(Data excerpts)
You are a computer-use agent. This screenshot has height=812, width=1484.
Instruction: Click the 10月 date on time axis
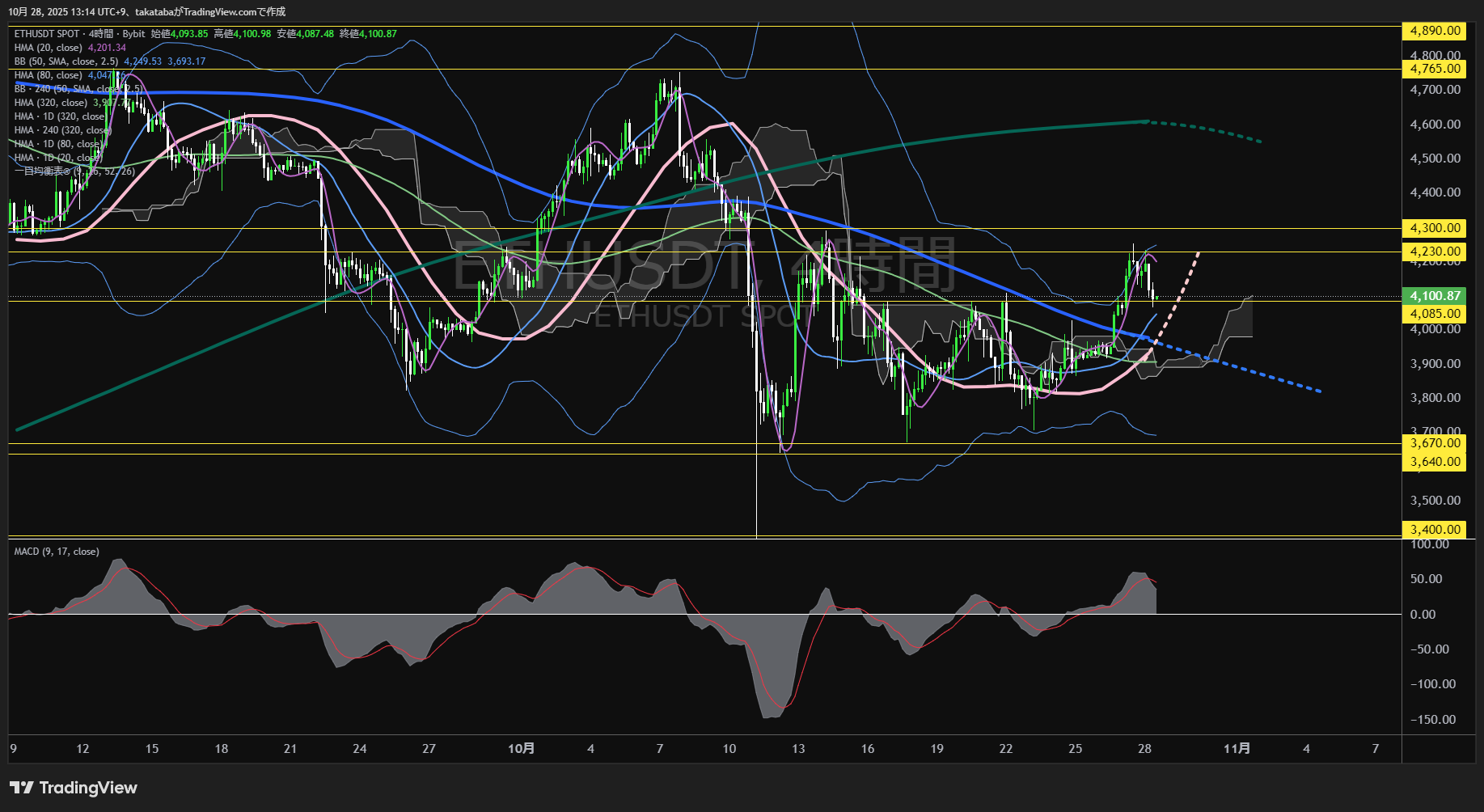click(521, 749)
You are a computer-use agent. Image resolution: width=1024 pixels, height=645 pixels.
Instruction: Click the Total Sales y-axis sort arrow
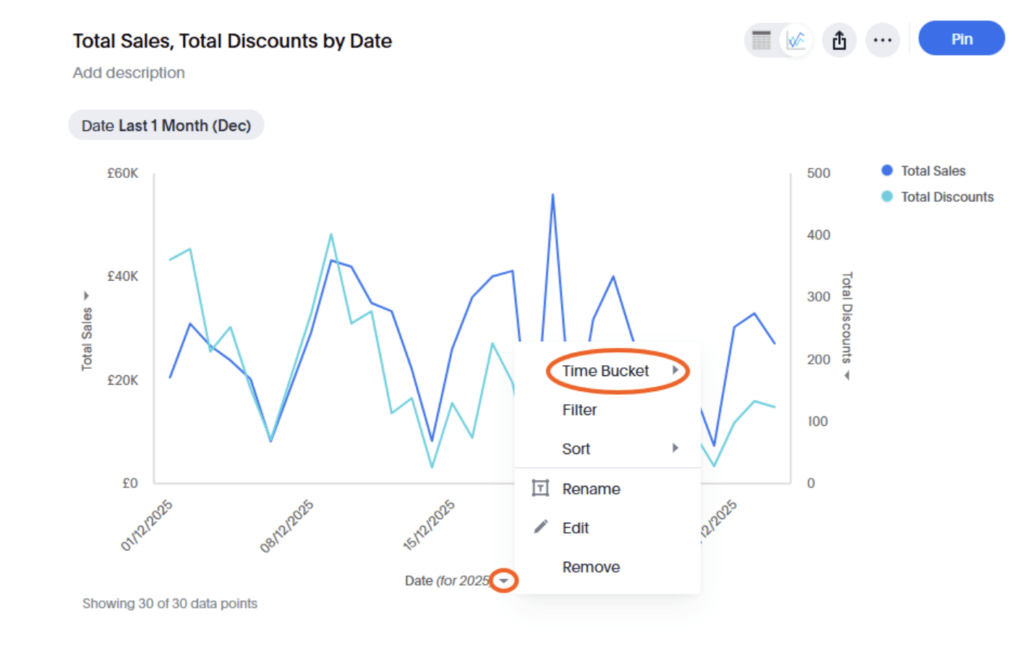click(x=87, y=296)
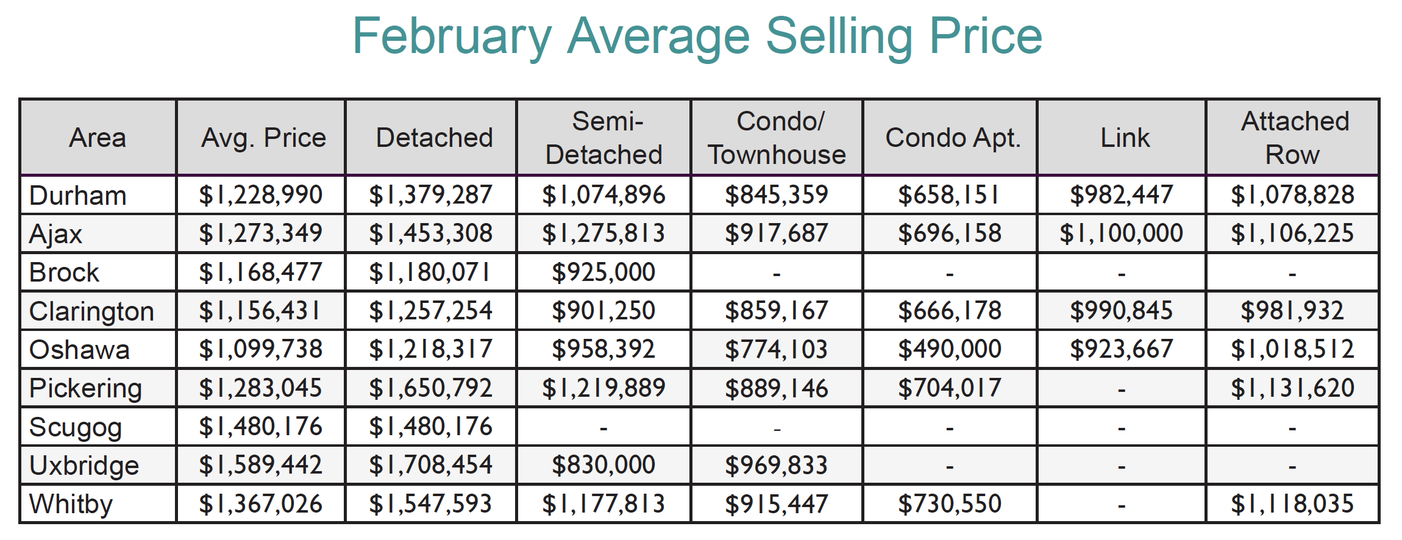Click the Link column header

point(1124,138)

## Your goal
Although the records contain pictures, print only the rest, exactly as written.

## Task solution
You are a computer-use agent. This screenshot has height=812, width=1484.
Instruction: Click the 10月 date on time axis
click(521, 749)
You are a computer-use agent. Image resolution: width=1024 pixels, height=645 pixels.
Instruction: Click the Total Sales y-axis sort arrow
click(x=87, y=296)
Click the Link column header

point(1124,138)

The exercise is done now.